Giro d’Italia 2026, Thomas Silva cede la Maglia Rosa dopo aver perso contatto in salita: “Le gambe non erano al meglio, penso sia stata una giornata no”
Dopo due giorni in Maglia Rosa, alla fine della quarta tappa Thomas Silva ha dovuto passare a qualcun altro il simbolo del primato del Giro d’Italia 2026. L’uruguaiano della XDS Astana, splendido vincitore della seconda frazione, ha infatti perso contatto dal gruppo a più di 50 chilometri dalla conclusione, lungo la salita di Cozzo Tunno, non riuscendo a seguire il ritmo imposto dalla Movistar e staccandosi anche prima di alcuni velocisti, quando mancavano ancora nove chilometri allo scollinamento. Una debacle un po’ sorprendente viste le caratteristiche del 24enne, che è poi giunto al traguardo con più di 12 minuti di ritardo e ha dovuto quindi cedere la maglia di leader a Giulio Ciccone (Lidl-Trek).

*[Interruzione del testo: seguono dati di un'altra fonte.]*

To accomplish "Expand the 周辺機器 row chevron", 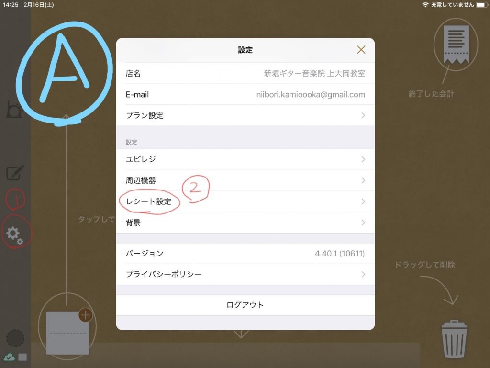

“All’inizio della salita il ritmo era molto sostenuto, forse in quel momento le gambe non erano al meglio e non sono riuscito a tenere il passo“, ha spiegato Silva dopo l’arrivo ai nostri microfoni, ammettendo di andare solitamente più forte in salita rispetto a come è andato oggi: “Sì, penso solo che sia stata una giornata no. Ma va bene, il Giro è appena iniziato”.
Il 24enne uruguaiano guarda quindi già avanti e al prosieguo di Giro, con l’obiettivo di provare a conquistare un altro successo di tappa: “È la quarta tappa, bisogna ancora correre gran parte della gara, quindi continueremo a lottare. Ora farò quello per cui sono venuto qui, andare a caccia di tappe. C’è ancora tanta strada da fare“.